KurdistanObserver.com

Iraqi parliament Sets October Date For Election, No Election In Southern Kurdistan

THE ASSOCIATED PRESS
February 14, 2008

BAGHDAD - Parliament cleared the way yesterday for provincial elections this year that could give Sunnis a stronger voice and usher in vast changes to Iraq's power structure.

The new law, which set the vote for Oct. 1, is one of the most sweeping reforms pushed by the Bush administration and signals that Iraq's politicians finally may be ready for small steps toward reconciliation. Passage of benchmark reforms on healing the country's sectarian and ethnic rifts - along with a reduction in violence - were key goals of the 30,000-strong U.S. troop increase the Bush administration ordered early last year.

Violence has dropped markedly, but political progress lagged until the logjam broke yesterday by the narrowest margins.

The outcome of the October elections is likely to reshape Iraq's political map. Sunnis, who sat out 2005 elections, could claim a much stronger role in political affairs. Among majority Shias, it could be a key test of strength for factions fighting for control in the oil-rich south.

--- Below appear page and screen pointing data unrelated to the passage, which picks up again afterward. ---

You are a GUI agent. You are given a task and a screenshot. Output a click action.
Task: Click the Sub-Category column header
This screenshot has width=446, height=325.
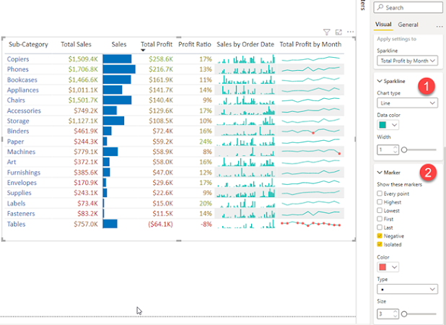pos(28,44)
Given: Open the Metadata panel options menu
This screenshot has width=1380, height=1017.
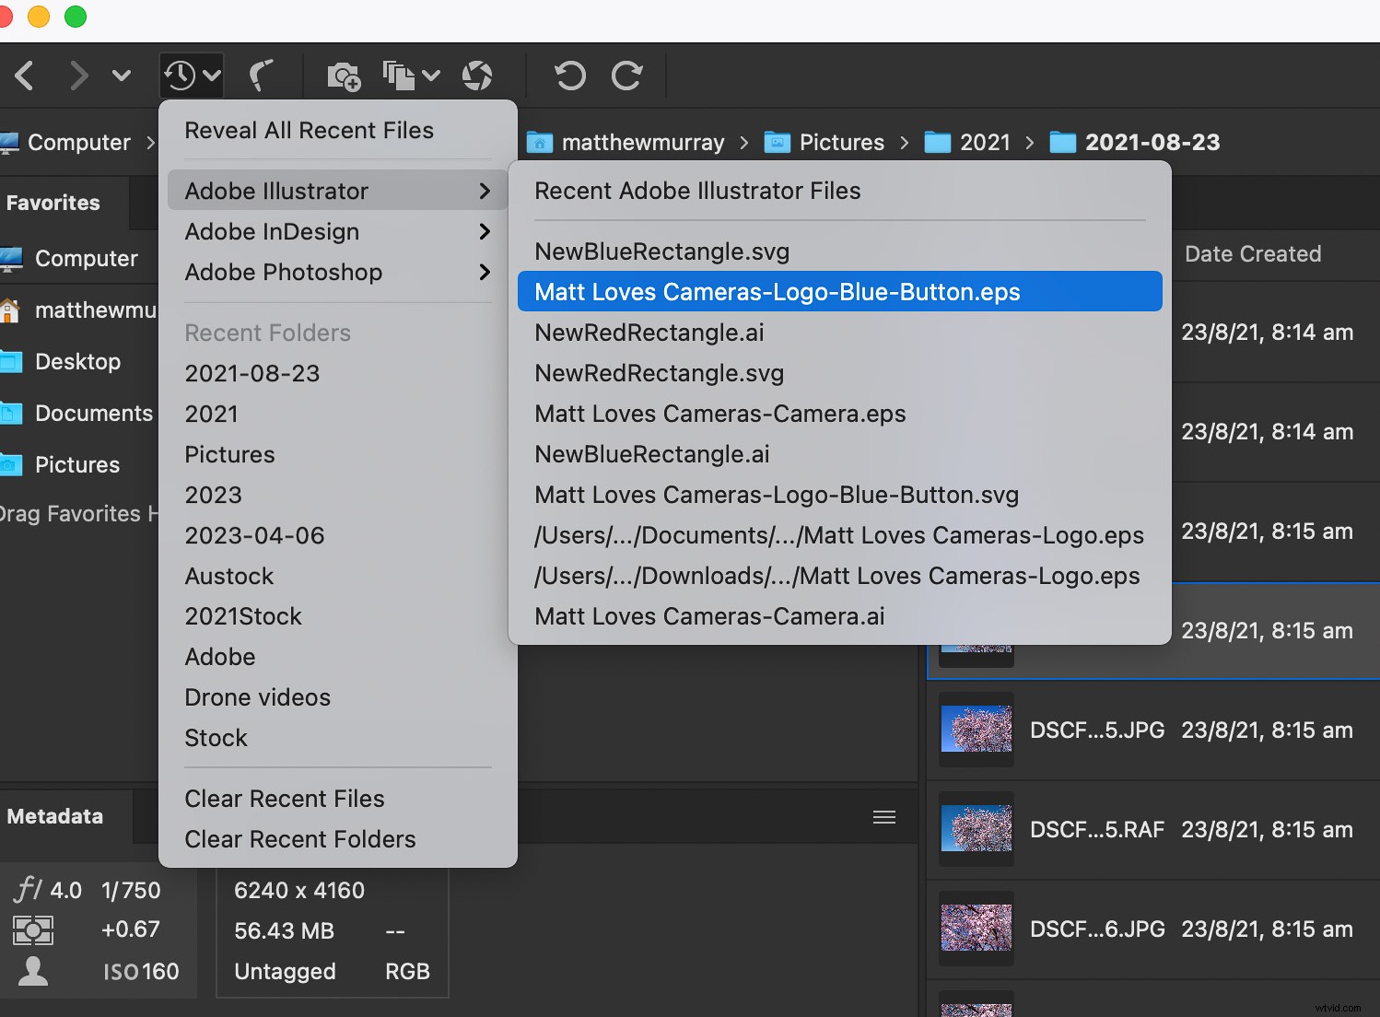Looking at the screenshot, I should pos(883,816).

The Bush administration hailed the law's passage. "Many said that Iraq's communities couldn't relate to each other. Their grievances, their distrusts were so profound, they couldn't reach fundamental compromises. Well, we've never believed that that was a correct assessment," David Satterfield, senior adviser to Secretary of State Condoleezza Rice, said.

Debate on the provincial elections was raucous and ended in a tie, broken by parliament Speaker Mahmoud al-Mashhadani, a Sunni. He threatened to disband the legislature Tuesday night and call early elections because lawmakers failed to compromise or even maintain a quorum.

The law was bundled together with the $48- billion 2008 budget. Kurds, who operate from a semiautonomous region in the north, insisted on the move, fearing they might otherwise be double-crossed on a deal that lets them keep their 17 percent share of the national budget. The law calls for new elections in all of Iraq's provinces, except those in the Kurdistan region.

Radical Shia cleric Muqtada al-Sadr was said to strongly back it as a means of unseating rival politicians of the Supreme Islamic Iraqi Council, who now have a lock on power in Shia provinces.

Nouri al-Maliki, the prime minister, was said to back the provincial election law because it was widely believed the al-Sadr faction would be the big winner in Shiite provinces - reducing the power of al-Hakim, who is the Iraqi leader's main rival.